È il 1826 e nelle città sono soliti esibirsi saltimbanchi, acrobati e ciarlatani di ogni sorta. Torino non è da meno, e nelle piazze cittadine spesso questi artisti di strada allietano i passanti con i loro numeri.
Cartelloni da giorni pubblicizzano il volo dell’ asino in Piazza Castello ed, ovviamente, parliamo di un asino vivo.
Una fune viene fissata tra Palazzo Madama ed una soffitta dell’albergo d’Europa (dove ora c’è la torre Littoria) e alcuni saltimbanchi intrattengono il numerosissimo pubblico accorso a vedere “l’asino che vola”.
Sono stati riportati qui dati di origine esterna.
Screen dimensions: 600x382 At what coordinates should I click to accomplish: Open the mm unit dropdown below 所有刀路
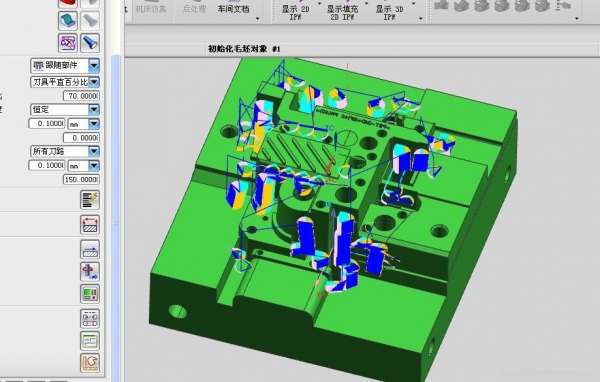(94, 165)
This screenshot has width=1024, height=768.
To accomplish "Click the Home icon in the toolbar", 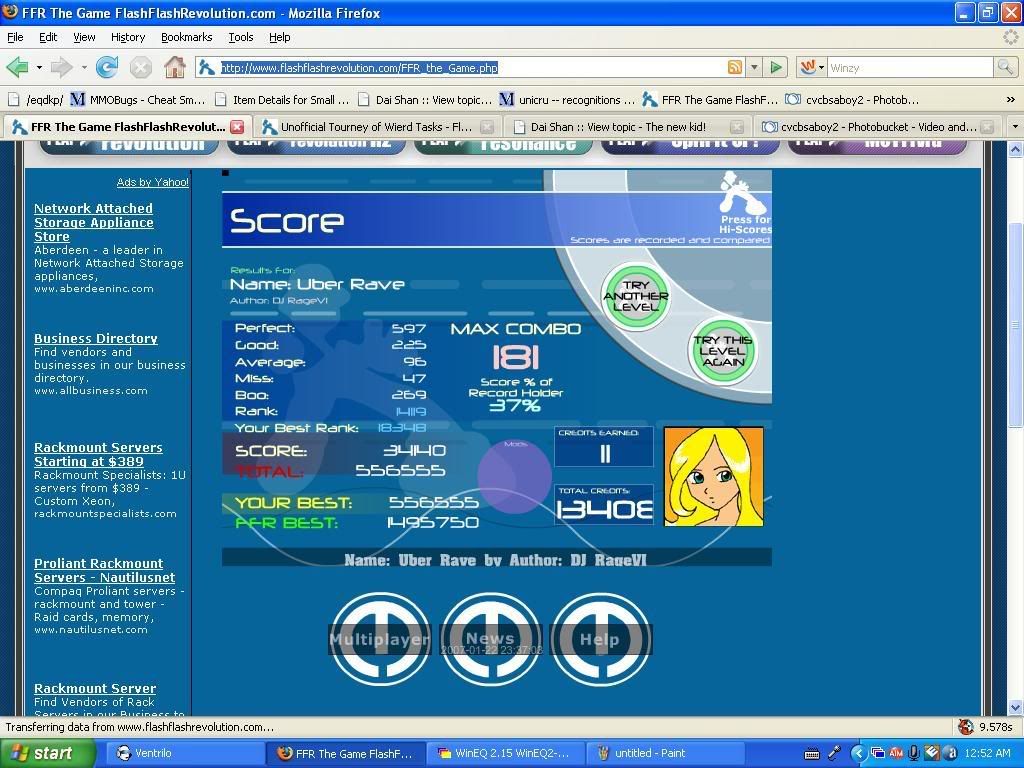I will point(174,68).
Ad un certo punto, dalla finestra della soffitta, ecco uscire un asinello recalcitrante appeso alla fune per mezzo di una fascia posta sotto l’addome. L’asino scalcia e si dimena, ma non appena s’accorge del vuoto sottostante, spaventato all’inverosimile, rimane immobile. La piazza gremita da migliaia di persone applaude e la povera bestiola viene lasciata scendere verso Palazzo Madama.
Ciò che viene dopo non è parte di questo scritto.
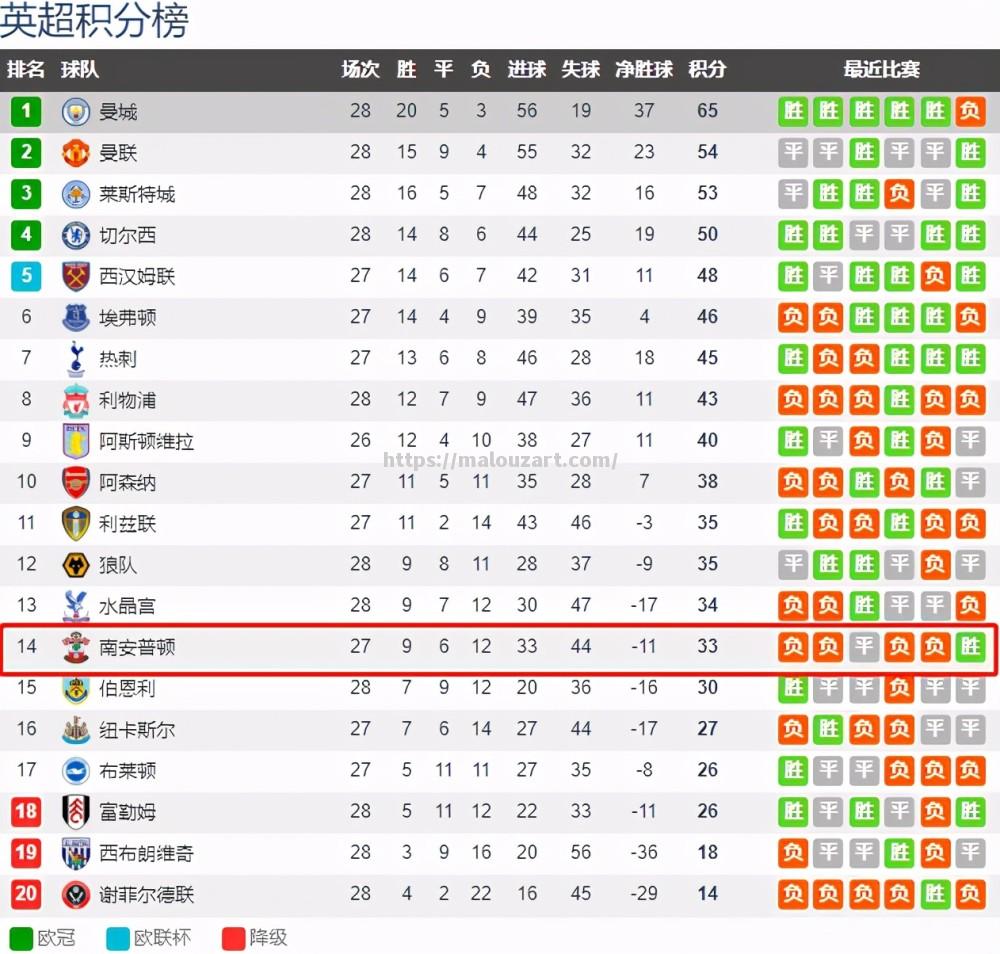Click the green 欧冠 legend swatch
1000x954 pixels.
click(19, 938)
La paura del somaro fa novanta e, a quanto pare, gli abiti degli astanti che si trovano al di sotto della fune, non rimangono indenni. Tutto sommato l’asinello si è presa qualche rivincita.
La gravità fa il resto.
Il somarello prende velocità e lo sciocco spettacolo termina tragicamente con lo schianto della bestiola contro Palazzo Madama. Un boato di urrà ed applausi accoglie l’epilogo dell’esibizione.
Il fatto fortunatamente non piace a tutti e per un certo periodo, a ragione, Torino assume l’appellativo di “Beozia piemontese”.
Sempre di Asini si ciarla!
Allora come oggi è difficile trovare limiti al peggio.